We recently saw our Appalachia assets which excludes the Marcellus Shale for $100 million and we're also cut our $10 million per year dividend. Our current borrowing base is $230 million with a $125 million of current availability.
We have reduced our CapEx program in 2012 which is 30% less than what we had in 2011 and important to us as we have some significant hedges in place. On the oil side we're 67% hedged for the second half of this year with an average price of $101 per barrel. So what are the catalysts. The catalyst for this company is staying focus on Eagle Ford and strong results in the Eagle Ford. And more importantly continue to expand our success in Lavaca County.
We've had some very impressive results today. We think we are in the right fairway and I'll show you here a map here which shows where our acreage position is. Continued increase in our oil production and oil reserves, our operating margins and cash flows and it is important to us is not only Eagle Ford, that we do think we need to diversify to some extent, we have a new ventures team in place, they will continue to look for new exploratory oil play types.
At the same time, we do have an attractive natural gas asset base that is primarily held by our production even after the Appalachia sale, but with our challenges. This is a very capital intensive industry. We have suffered as far as income associated with natural gas because we of not only the decline of our natural gas assets, because of lack of drilling, but more importantly of course is because of the decline in natural gas prices.
We continue to build financial liquidity, we have got to continue to fund our Eagle Ford Shale and the opportunities we have there and other oily exploratory drilling that we will become involved with. And more importantly as we have got to continue to expand our drilling inventory, I think we somewhat again get criticized for not having enough to do. I don’t necessarily agree with that, we have four to five years of things to do in Eagle Ford.
We can continue to add 4000 to 5000 acres a year in and around where we already are and are essentially replaced our 40 well program on an annual basis. So I think that we can perpetuate by drilling inventory by adding 4000 to 5,000 acres a year.
Our strategy is gas to oil transition. We have built our Eagle Ford from initially 6800 acres a few years ago up to about 25000 net acres. We have added a few thousand acres as I said early since beginning of the year. We have up to approximately 250 total well locations and this includes acreages and locations of our AMI in Lavaca County.
We have been able to grow oil and natural gas liquid production considerably. We have grown from approximately 2500 barrels in the second quarter of 2010 to almost 8800 barrels in the second quarter of 2012 or 257% increase. This is up 70% from the 5200 barrels in the second quarter for 2011. Today our oil and natural gas production is 45% of our total production whereas just a few short years ago, it was about 10% to 15% and its 86% of our product revenues today. So it is material.
We will continue to retain our gas assets for what we think will be an eventful gas price recovery. So it is included in our Haynesville Shale, our Cotton Valley and Mississippi Selma Chalk. If prices go to around $4 on the gas side, we probably would reinitiate the Cotton Valley, it is a very liquid kind of play especially in the basal part of the Cotton Valley in the southern most of acres in Harrison County Texas. So there is a play type that we could resurrect which is some modest increase in gas prices.
We have taken steps to build our financial liquidity and improve our operational focus. We sold our Appalachian assets for $100 million in July of this year. We discontinued our dividend which is at about $10 million annually which will allow us to reinvest and [essentially] doing about 12.5 Eagle Ford growth.

DATA:
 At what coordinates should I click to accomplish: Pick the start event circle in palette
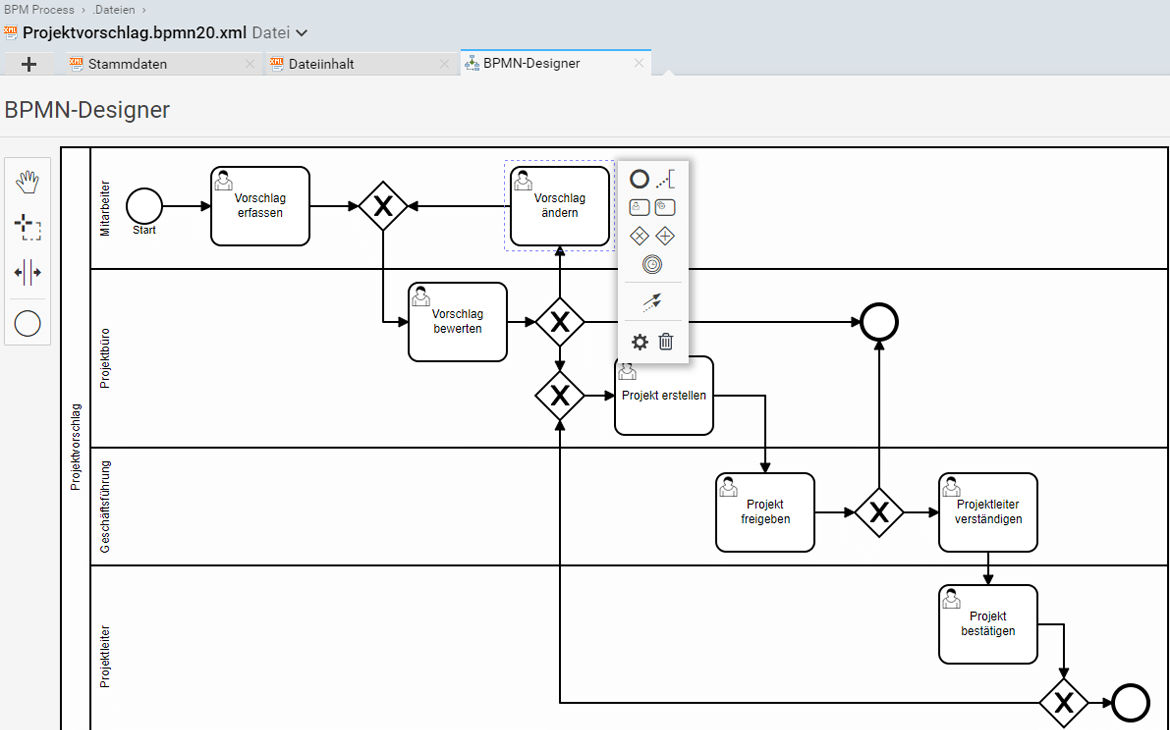28,323
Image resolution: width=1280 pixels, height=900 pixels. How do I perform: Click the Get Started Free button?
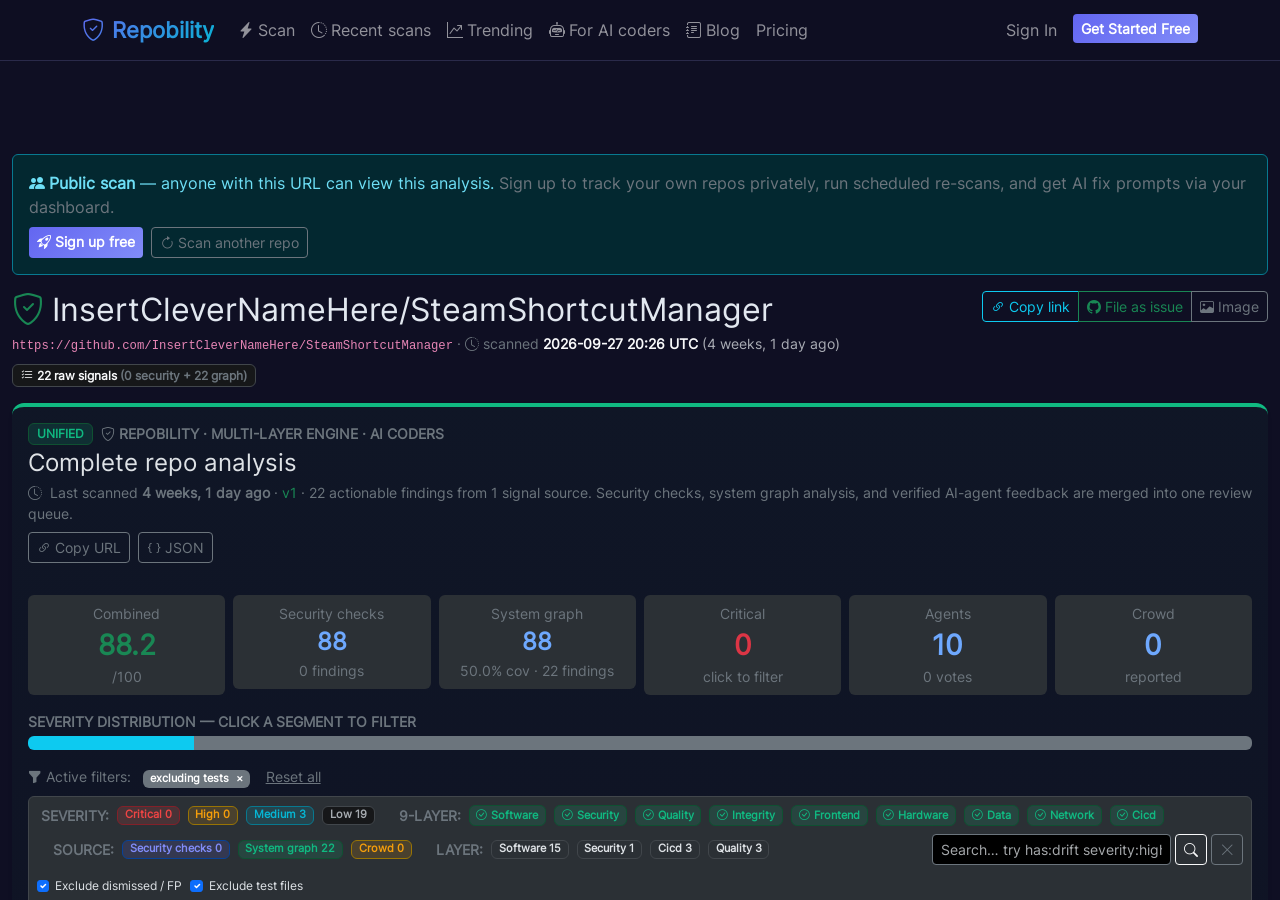coord(1135,29)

PROBLEMS AND TASKS:
A. According to the Eagle Ford passage, about how many net acres has the company built its Eagle Ford position up to?
B. Repeat the stretch of the Eagle Ford passage from "We recently saw" through "of current availability.".
C. Pick up the Eagle Ford passage after its final sentence and keep it going.

WRITTEN RESPONSES:
A. About 25,000 net acres.

B.
We recently saw our Appalachia assets which excludes the Marcellus Shale for $100 million and we're also cut our $10 million per year dividend. Our current borrowing base is $230 million with a $125 million of current availability.

C.
In 2011, we sold our Arkoma assets for $30 million. So we have retraces for as what we are focused on. We have continued to expand oil and liquids reserves in our drilling inventory. We continue to lease and expand our Eagle Ford. We just recently drilled Viola Lime prospect which is a fractured carbonate up in Jefferson County, Oklahoma. We got about 10,000 net acres in that play right now, its drilled even though we got a short lateral than we had expected but is still long enough at 1800 feet to get the prospect as to the intend right now or activity as we speak, it has been completed. We are setting a pump jack on it in order to see how it is going to do.
So we are going to continue to grow our oil and liquids production and our cash flow where the continued emphasis on Eagle Ford increasing from two rigs to three rigs in September later on this month that we were originally at three rigs beginning of this year. We cut back to two rigs for liquidity issues that we're now ready to go in and increase that to three rigs, considering the ample opportunities and great investments those kinds of wells are.
Sure it tells us a story of the company over the last couple years. In mid-2010, we implemented the strategy from a dry gas to an oil, natural gas liquid kind of company that we’ve seen decrease in gas prices but increase in oil and liquids prices and a shift to that typical market from a six-to-one value, to a 20-to-one value today.
You can look at the lower left hand corner graph. You can see what our production has done. You can see what our production has done as compared to liquids and natural gas back in mid-2010; we are roughly 15% total liquids. Today, we’re 55% liquids. If you look at the total production over that same time period, taken into consideration sale of assets, it's been essentially flat but the percent of oil and natural gas liquids is now 55% versus 45% for natural gas.
You can see in the lower right hand graph, what the revenue side has done, even though our production has essentially remained flat, we’ve gone from something that’s been 25% liquids to something now, we’re 86% liquids to natural gas component because of the decrease in pricing and because of our overall decrease in natural gas production is today only, about 14%. So, this company has changed dramatically in a short period of time.
The EBITDAX has increased significantly since mid-2010, we've go up from where it’s only about $40 million a quarter, we've increased that about 50% over about the last year. So now something is other been an access of $60 million a quarter.
Our gross operating margin for Mcfe is also improved considerably. We've got from roughly $3 per Mcfe to about $5 today and it’s strictly because of the increase in oil prices, along with our increase in oil and natural gas liquid production. So we've made a significant increase in EBITDAX in a fairly short period of time.
Next page shows where our assets are located. Our CapEx for this year of the most recent guidance is anywhere from $300 million to $325 million. You can see over 90% of that is being spent in Eagle Ford. Our 2012 production, we've given a guidance range of 37.4 Bbl’s to 39.70 Bbl’s; 47% is oil and natural gas liquids.
You can see the map as far as where our liquids or where our assets are located, you can see our Eagle Ford assets in South Texas or Mid-Continent which is primarily Granite Wash, our East Texas which is Haynesville and Cotton Valley and Mississippi Selma Chalk which is in Southern Mississippi.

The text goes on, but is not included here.